[Saved entries]
============

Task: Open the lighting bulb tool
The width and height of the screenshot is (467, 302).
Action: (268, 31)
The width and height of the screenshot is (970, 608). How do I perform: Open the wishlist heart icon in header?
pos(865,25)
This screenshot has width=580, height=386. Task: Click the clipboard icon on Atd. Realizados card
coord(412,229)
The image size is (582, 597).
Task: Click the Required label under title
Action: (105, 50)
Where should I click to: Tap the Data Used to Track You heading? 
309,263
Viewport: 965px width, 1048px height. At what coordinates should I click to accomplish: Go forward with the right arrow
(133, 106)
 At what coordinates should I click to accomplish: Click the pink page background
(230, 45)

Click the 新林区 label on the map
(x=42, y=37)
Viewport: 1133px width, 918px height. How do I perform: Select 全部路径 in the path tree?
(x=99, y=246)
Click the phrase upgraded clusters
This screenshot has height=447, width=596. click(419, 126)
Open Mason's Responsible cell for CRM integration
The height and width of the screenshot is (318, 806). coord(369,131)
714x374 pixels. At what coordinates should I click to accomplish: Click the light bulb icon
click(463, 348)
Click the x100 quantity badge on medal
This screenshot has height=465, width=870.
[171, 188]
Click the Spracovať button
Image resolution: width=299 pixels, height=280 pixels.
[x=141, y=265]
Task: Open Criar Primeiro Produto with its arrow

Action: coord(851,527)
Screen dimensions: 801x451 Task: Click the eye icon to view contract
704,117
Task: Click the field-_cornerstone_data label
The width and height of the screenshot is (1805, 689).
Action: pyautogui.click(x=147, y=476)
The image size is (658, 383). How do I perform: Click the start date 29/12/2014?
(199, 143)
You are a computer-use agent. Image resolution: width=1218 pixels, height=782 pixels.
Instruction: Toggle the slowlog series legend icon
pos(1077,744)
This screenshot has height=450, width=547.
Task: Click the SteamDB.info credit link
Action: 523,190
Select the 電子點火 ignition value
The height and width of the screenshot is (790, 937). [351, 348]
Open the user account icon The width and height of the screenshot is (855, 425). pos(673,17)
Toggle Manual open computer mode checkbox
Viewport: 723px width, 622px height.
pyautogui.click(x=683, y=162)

============

**DIRECTIONS FOR THIS TASK:**
Nothing in the records may change; write them out again in full.

**THE ANSWER:**
Task: Open the lighting bulb tool
The width and height of the screenshot is (467, 302).
Action: (268, 31)
The width and height of the screenshot is (970, 608). How do I perform: Open the wishlist heart icon in header?
pos(865,25)
This screenshot has width=580, height=386. Task: Click the clipboard icon on Atd. Realizados card
coord(412,229)
The image size is (582, 597).
Task: Click the Required label under title
Action: (105, 50)
Where should I click to: Tap the Data Used to Track You heading? 
309,263
Viewport: 965px width, 1048px height. At what coordinates should I click to accomplish: Go forward with the right arrow
(133, 106)
 At what coordinates should I click to accomplish: Click the pink page background
(230, 45)

Click the 新林区 label on the map
(x=42, y=37)
Viewport: 1133px width, 918px height. How do I perform: Select 全部路径 in the path tree?
(x=99, y=246)
Click the phrase upgraded clusters
This screenshot has height=447, width=596. click(419, 126)
Open Mason's Responsible cell for CRM integration
The height and width of the screenshot is (318, 806). coord(369,131)
714x374 pixels. At what coordinates should I click to accomplish: Click the light bulb icon
click(463, 348)
Click the x100 quantity badge on medal
This screenshot has height=465, width=870.
[171, 188]
Click the Spracovať button
Image resolution: width=299 pixels, height=280 pixels.
[x=141, y=265]
Task: Open Criar Primeiro Produto with its arrow

Action: coord(851,527)
Screen dimensions: 801x451 Task: Click the eye icon to view contract
704,117
Task: Click the field-_cornerstone_data label
The width and height of the screenshot is (1805, 689).
Action: pyautogui.click(x=147, y=476)
The image size is (658, 383). How do I perform: Click the start date 29/12/2014?
(199, 143)
You are a computer-use agent. Image resolution: width=1218 pixels, height=782 pixels.
Instruction: Toggle the slowlog series legend icon
pos(1077,744)
This screenshot has height=450, width=547.
Task: Click the SteamDB.info credit link
Action: 523,190
Select the 電子點火 ignition value
The height and width of the screenshot is (790, 937). [351, 348]
Open the user account icon The width and height of the screenshot is (855, 425). pos(673,17)
Toggle Manual open computer mode checkbox
Viewport: 723px width, 622px height.
pyautogui.click(x=683, y=162)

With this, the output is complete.